Mascarenhas and Muralidharan (1989) reviewed the tissue culture studies carried out on forest trees in India. Some of the important plants are : Acacia nilotica, Albizia lebbeck, A. procera, Azadirachta indica, Bauhinia purpurea, Butea monosperma, Dalbergia sp., Dendrocalmus strictus, Eucalyptus sp. Ficus religiosa, Morus sp., Populus sp., Shorea robusta, Tectona grandis (all angiosperms), Biota oriental's, Cedrus deodara, Cryptomena japonica, Picea smithiana, Pinus sp. (all gymnosperms).
In Vitro Establishment of Mycorrhiza
Mycorrhizal fungi show highest level of specialization of parasitism. But the major problems with them is their failure to grow on an artificial medium in laboratory. Therefore, establishment and multiplication of mycorrhizal fungi on cultured tissue of the same host plant, if successfully developed, may be a good tool for handling mycorrhizal fungi, production of high potential inoculum and their establishment in root systems of nursery plants in horticulture and forestry, and plantation of mycorrhiza-infested seedlings into field. Only one report is available on this work. Kiernan et al. (1984) successfully produced strawberry plants by tissue culture which was infected by a mycorrhizal fungus, Glomus sp.

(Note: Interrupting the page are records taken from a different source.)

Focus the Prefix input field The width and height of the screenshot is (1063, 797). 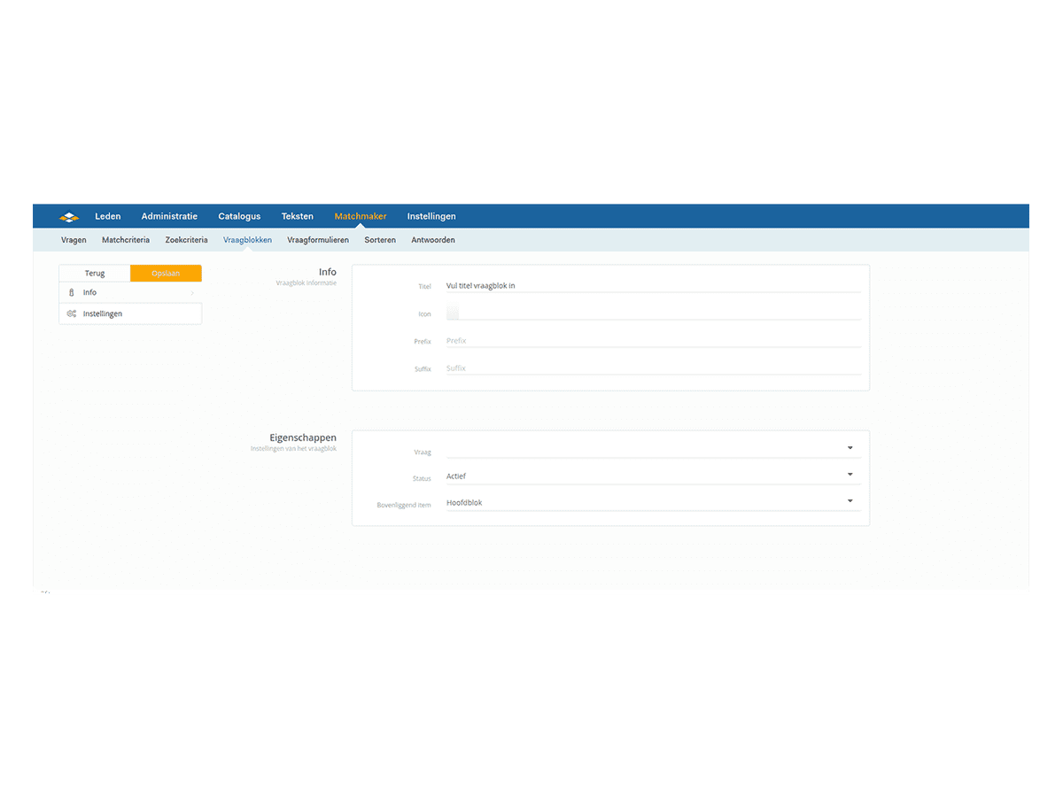pos(652,341)
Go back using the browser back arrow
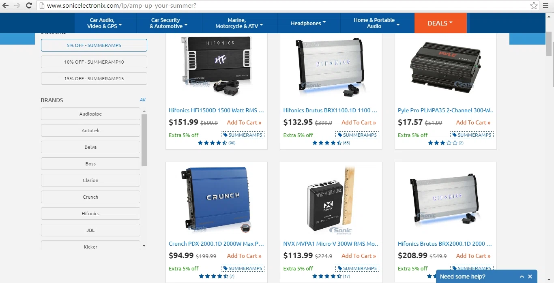The width and height of the screenshot is (554, 283). [6, 6]
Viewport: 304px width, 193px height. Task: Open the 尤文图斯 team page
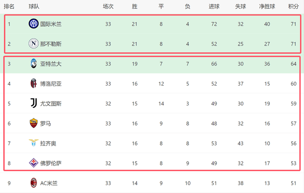coord(51,103)
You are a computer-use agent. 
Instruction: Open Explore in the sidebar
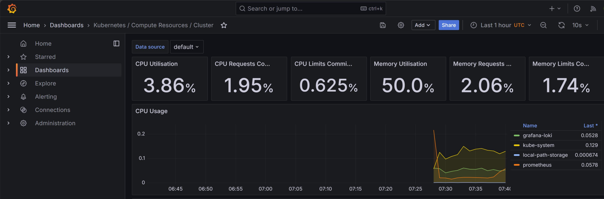(45, 83)
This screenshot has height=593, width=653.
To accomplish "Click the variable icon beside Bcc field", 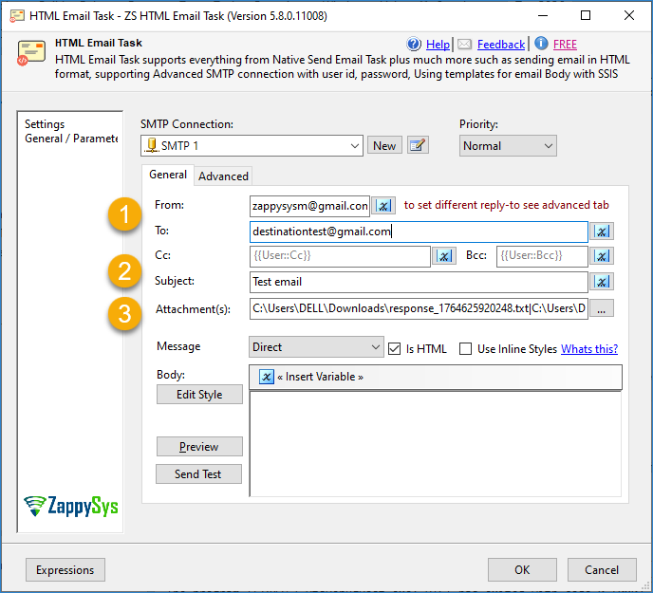I will pos(602,256).
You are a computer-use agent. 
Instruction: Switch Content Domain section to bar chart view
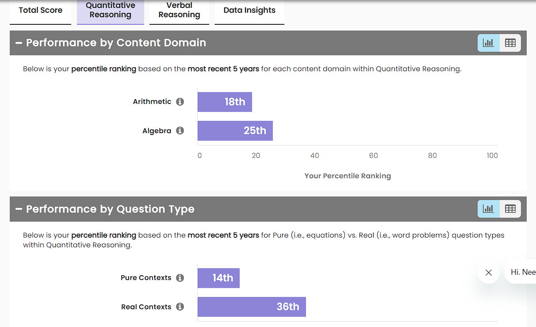point(488,43)

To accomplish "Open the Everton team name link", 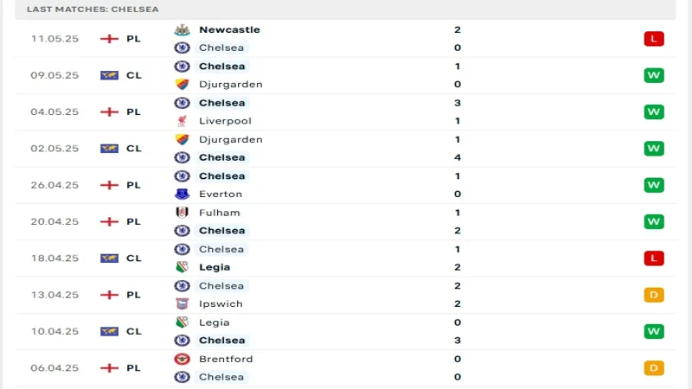I will (220, 195).
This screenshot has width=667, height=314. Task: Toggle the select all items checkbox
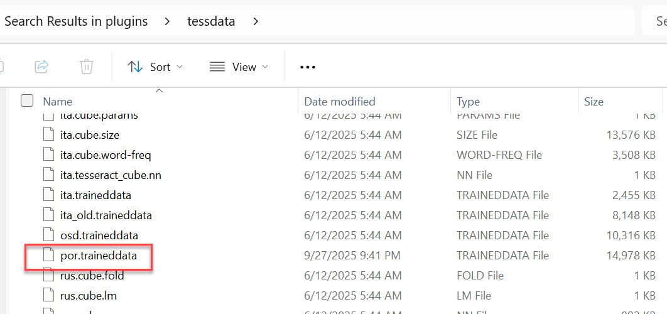tap(27, 100)
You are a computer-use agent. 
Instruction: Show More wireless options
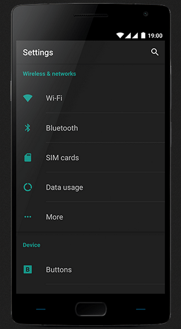91,217
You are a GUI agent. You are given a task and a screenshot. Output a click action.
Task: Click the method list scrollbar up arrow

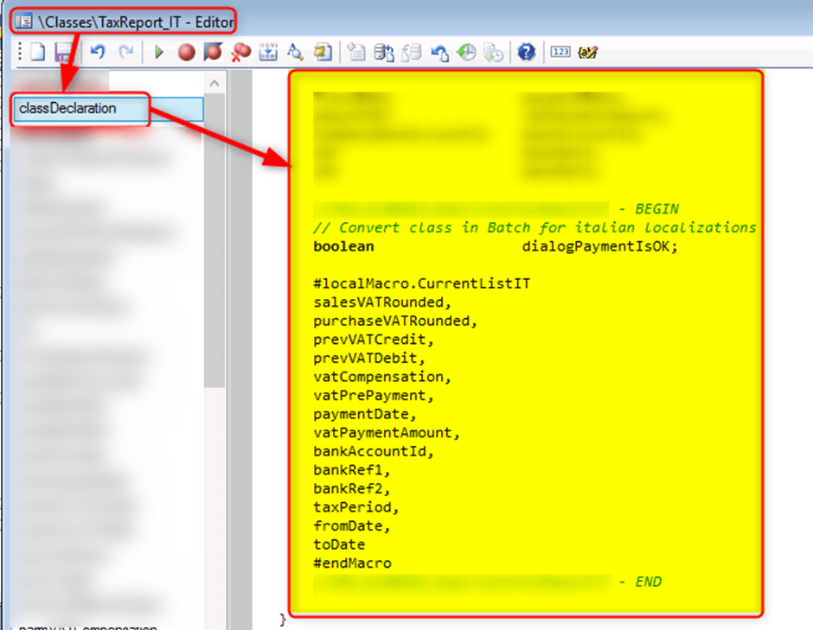tap(214, 82)
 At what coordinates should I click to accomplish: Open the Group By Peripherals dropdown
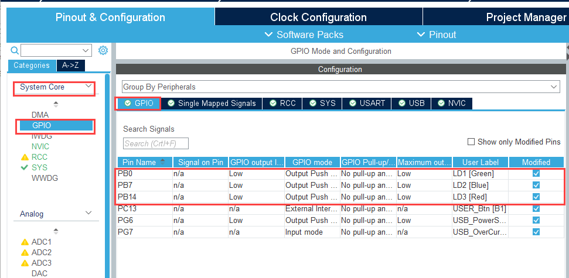click(x=340, y=87)
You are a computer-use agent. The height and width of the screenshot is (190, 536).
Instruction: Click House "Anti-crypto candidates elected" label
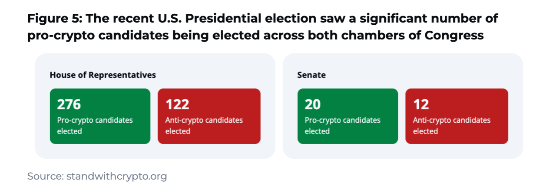204,125
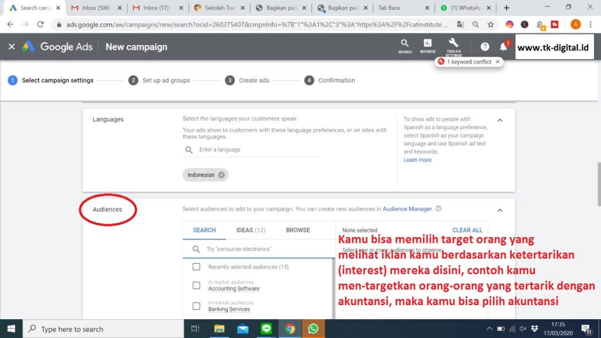The height and width of the screenshot is (338, 601).
Task: Check Recently selected audiences box
Action: [197, 267]
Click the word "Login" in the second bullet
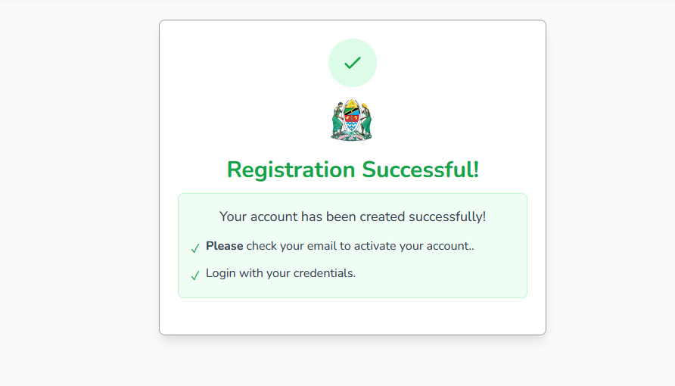Viewport: 675px width, 386px height. tap(221, 273)
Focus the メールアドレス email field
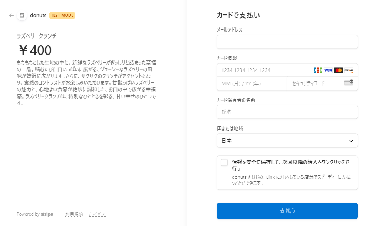 287,42
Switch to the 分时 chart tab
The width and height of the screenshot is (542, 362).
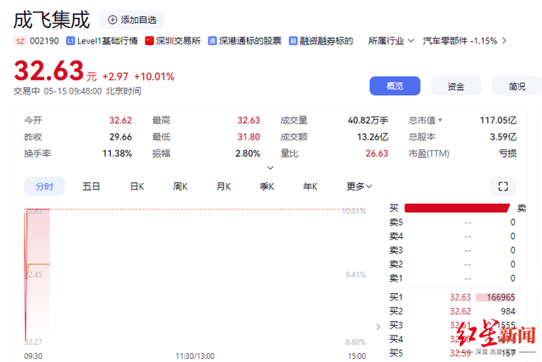click(44, 186)
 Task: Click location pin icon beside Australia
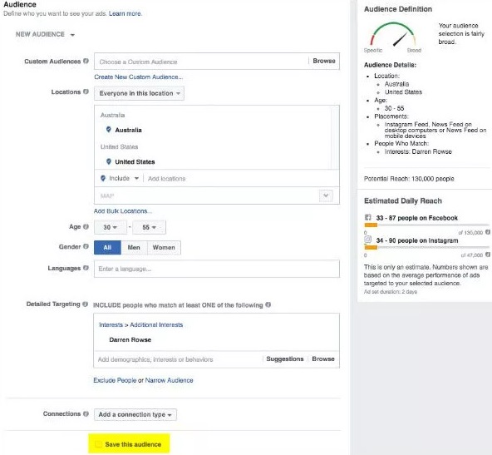click(x=109, y=130)
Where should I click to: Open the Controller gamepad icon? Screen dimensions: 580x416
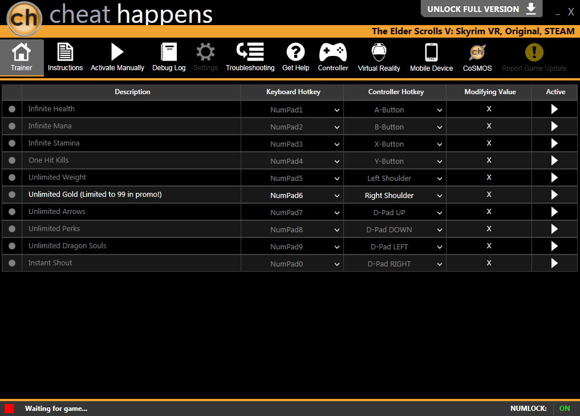[333, 52]
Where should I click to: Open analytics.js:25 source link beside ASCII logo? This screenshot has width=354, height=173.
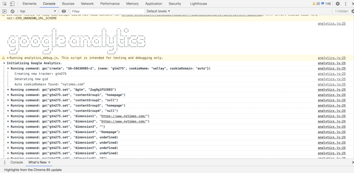(331, 24)
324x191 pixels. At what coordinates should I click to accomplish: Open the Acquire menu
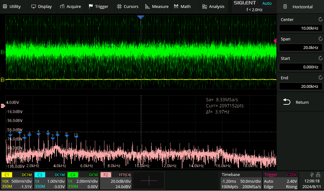(x=70, y=6)
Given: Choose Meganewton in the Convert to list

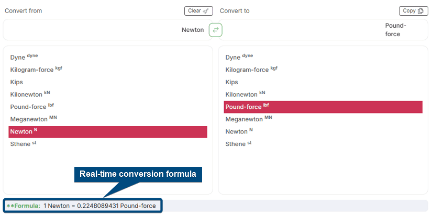Looking at the screenshot, I should [x=249, y=119].
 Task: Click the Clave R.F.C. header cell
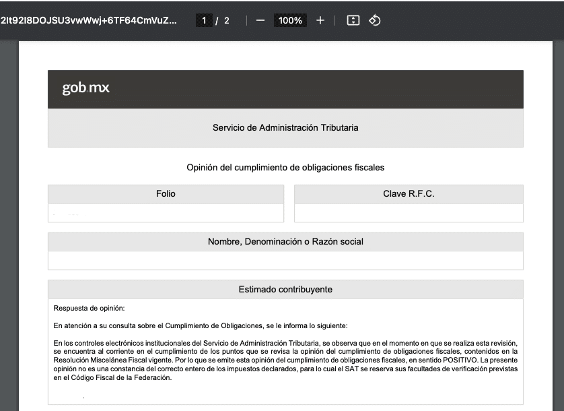point(409,194)

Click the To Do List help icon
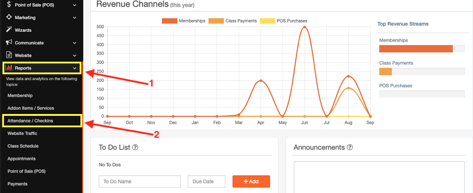135,147
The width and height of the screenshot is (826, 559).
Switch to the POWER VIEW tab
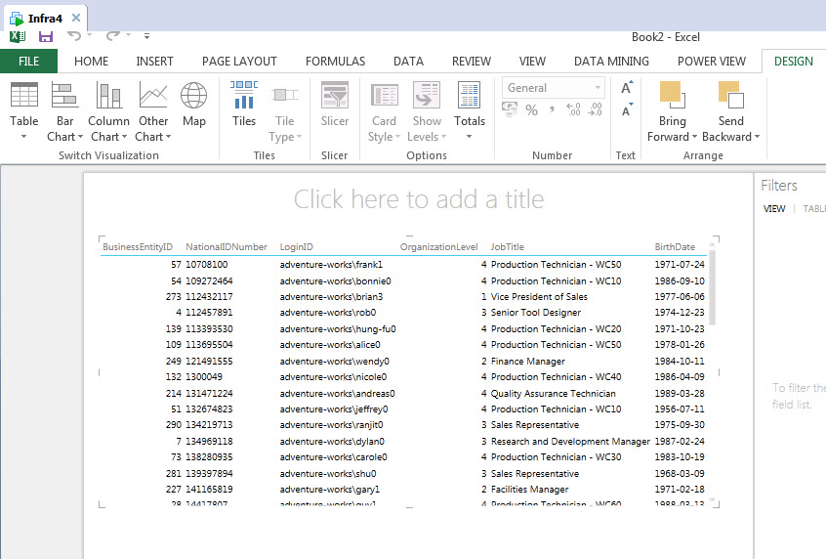coord(711,61)
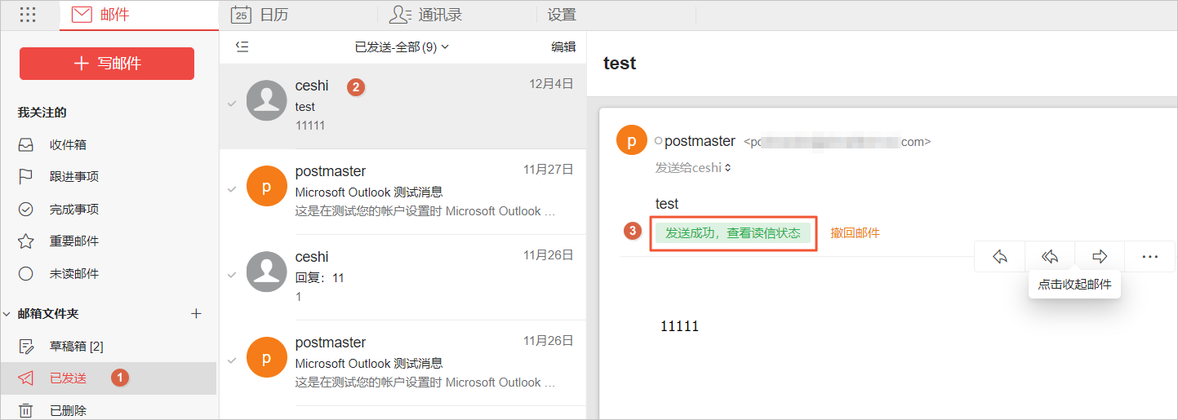Click the 写邮件 compose button

click(x=107, y=64)
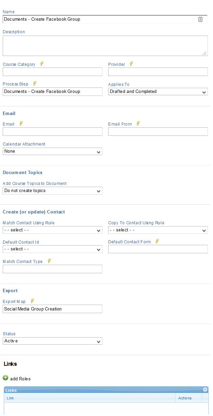
Task: Click the lightning icon beside Process Step
Action: pos(35,83)
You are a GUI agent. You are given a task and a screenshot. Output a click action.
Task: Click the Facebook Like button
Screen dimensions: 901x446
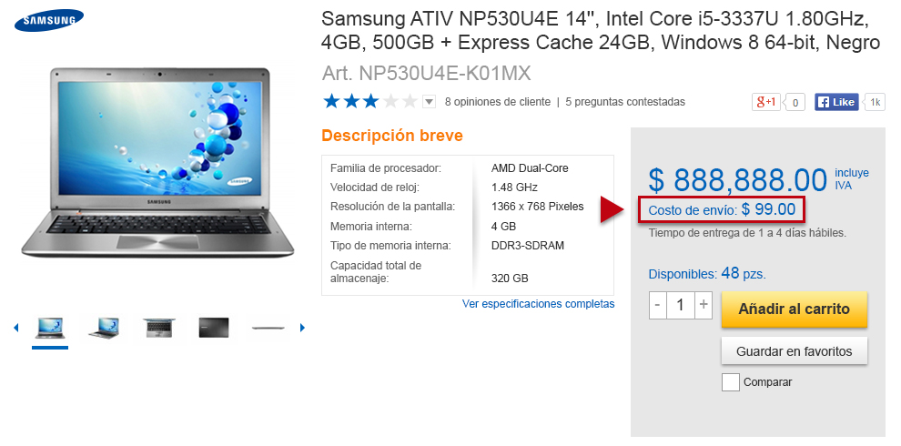click(836, 102)
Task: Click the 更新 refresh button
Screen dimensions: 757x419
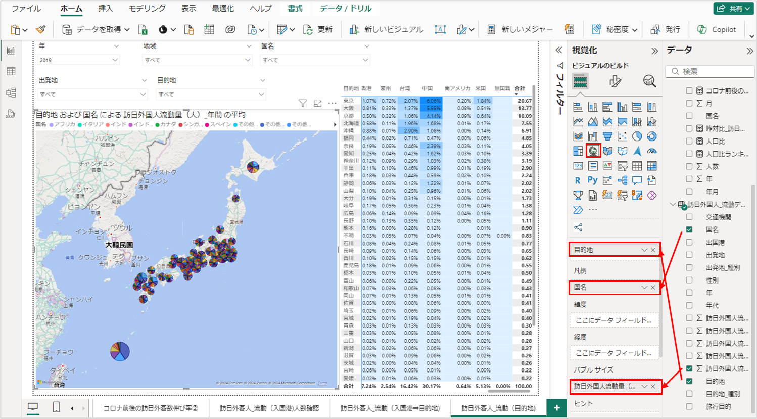Action: [318, 30]
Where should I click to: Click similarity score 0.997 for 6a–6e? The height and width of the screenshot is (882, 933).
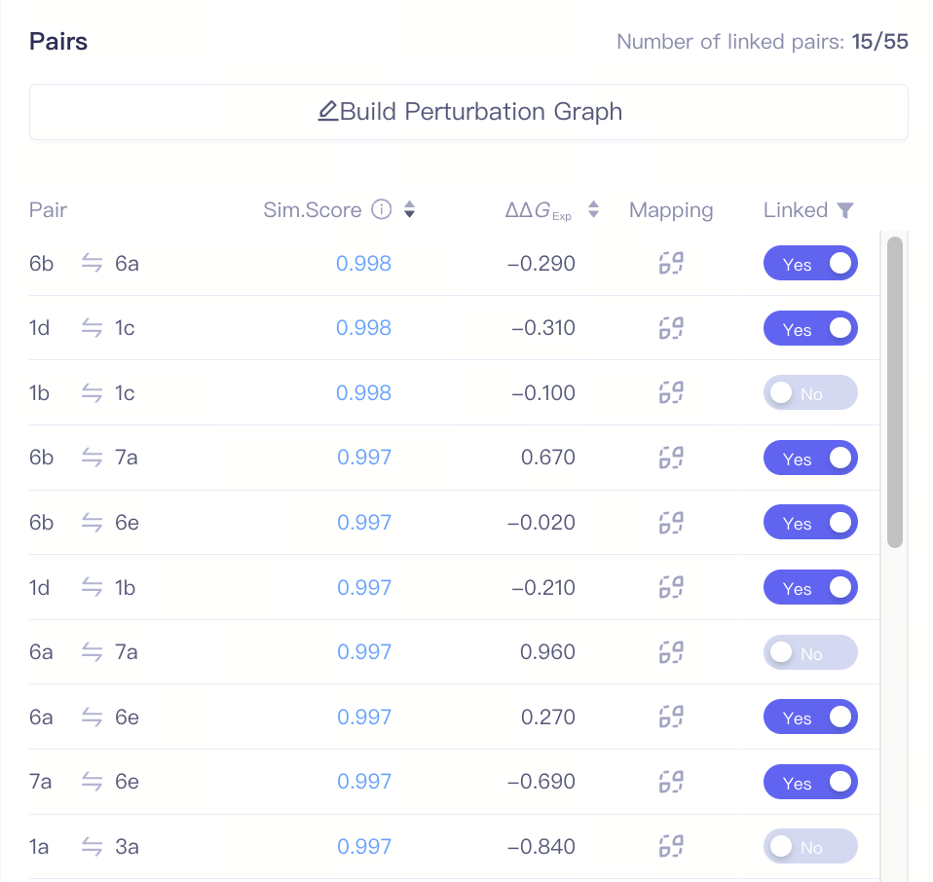pyautogui.click(x=364, y=717)
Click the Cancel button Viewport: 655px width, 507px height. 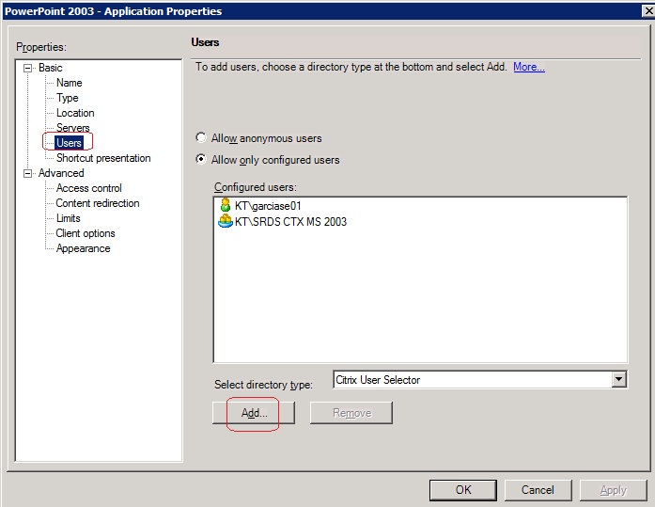[x=538, y=490]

Many attempts have been made to establish Vesicular Arbuscular Mycorrhizal (VAM) fungi in axenic culture but unfortunately none of them got success. It was assumed that self inhibition of hyphal growth occurs in the growing germ tubes and the self inhibition compounds were recovered by adding activated charcoal into an agar medium that absorbs inhibitory compounds produced by germ tubes into medium. Cultures of mycorrhizas synthesized aseptically are grouped into two : the whole plant cultures and excised root cultures. Both the types of cultures are known as genetobiotic or monogenic systems (Rhodes, 1983). Due to presence of two organisms, it is also known as two member culture.
Mosse (1962) for the first time, reported the establishment of two member cultures. Appressorium formation and root penetration were much more likely to occur if a Pseudomonas sp. was present in culture. It is, therefore, suggested that 3 organisms i.e. fungus-plant-bacterium might be necessary for the development of symbiosis.
Moreover, mycorrhizal fungi have been cultured only on cortical tissues of roots which were separated from the whole plant, as in root organ cultures where it acted as food base. VAM fungi have very high degree of specialization for food base on root cortex (Rhodes, 1983).